The world's largest fashion retailer by revenue said net profit
for the nine-month period ending Oct. 31 rose 6% from a year
earlier to 2.34 billion euros ($2.75 billion). Sales climbed 10% to
EUR17.96 billion. Both figures are roughly in line with analysts'
expectations, according to a poll by data provider FactSet.
The rise in sales picked up the pace in the first six weeks of
the fourth quarter, increasing 13% in local currencies from Nov. 1
to Dec. 11.
Inditex has eight brands, including Zara, Massimo Dutti and
Bershka.
The jump in sales implies an increase of around 7% in
like-for-like sales growth compared with a year earlier, according
to Macquarie Group analyst Andreas Inderst. That is an acceleration
from the 4% like-for-like sales growth at Inditex in its fiscal
third quarter. An unseasonably warm October in many European
capitals diminished demand for some of Zara's fall items in the
first part of Inditex's fiscal third quarter. Weather conditions
have since turned colder.
Analysts expect retailer Hennes & Mauritz, by comparison, to
report a decline in sales in stores that have been open for more
than a year.
Inditex's gross margin, a measure of profitability, fell to
57.4% in the nine months through Oct. 31 from 57.9% in the year-ago
period.
Shares in Inditex have fallen 5% since the beginning of the year
on investor concerns about the slight dip in profitability, which
has been driven down in part by a strengthening euro.

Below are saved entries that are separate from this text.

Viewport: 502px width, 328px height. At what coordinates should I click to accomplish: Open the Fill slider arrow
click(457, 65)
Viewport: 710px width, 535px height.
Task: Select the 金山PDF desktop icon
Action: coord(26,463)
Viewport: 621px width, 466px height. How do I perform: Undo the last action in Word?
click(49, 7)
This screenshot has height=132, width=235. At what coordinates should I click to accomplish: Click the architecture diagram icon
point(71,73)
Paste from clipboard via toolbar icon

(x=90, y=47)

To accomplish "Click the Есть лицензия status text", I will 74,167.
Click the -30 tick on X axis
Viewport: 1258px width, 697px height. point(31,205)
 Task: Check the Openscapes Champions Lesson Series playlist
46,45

The company generates more than half of its sales in more than
five dozen non-euro currencies, so the weakening of those
currencies in comparison to the euro chips away at reported revenue
in euros.
Inditex feels the pain--or the gain--from currencies shifts more
than many other retailers because a majority of its sales are in
non-euro countries, but it has a high cost base in euros since its
various brand headquarters and logistics facilities are in
Spain.
Inditex shares, however, have fallen less than most peers
year-to-date.
In the nine months through Oct. 31, Inditex opened 212 new
stores, nearly half of them in its fiscal third quarter. That
brings the total number of stores to 7,504 in 94 markets versus
7,240 at the end of October 2016.
Inditex also continues to expand its online platforms. Zara's
online platform in India, for instance, launched in October, which
gives the brand an online presence in 45 markets.
Write to Jeannette Neumann at jeannette.neumann@wsj.com and
Alberto Delclaux at alberto.delclaux@wsj.com
(END) Dow Jones Newswires
December 13, 2017 02:46 ET (07:46 GMT)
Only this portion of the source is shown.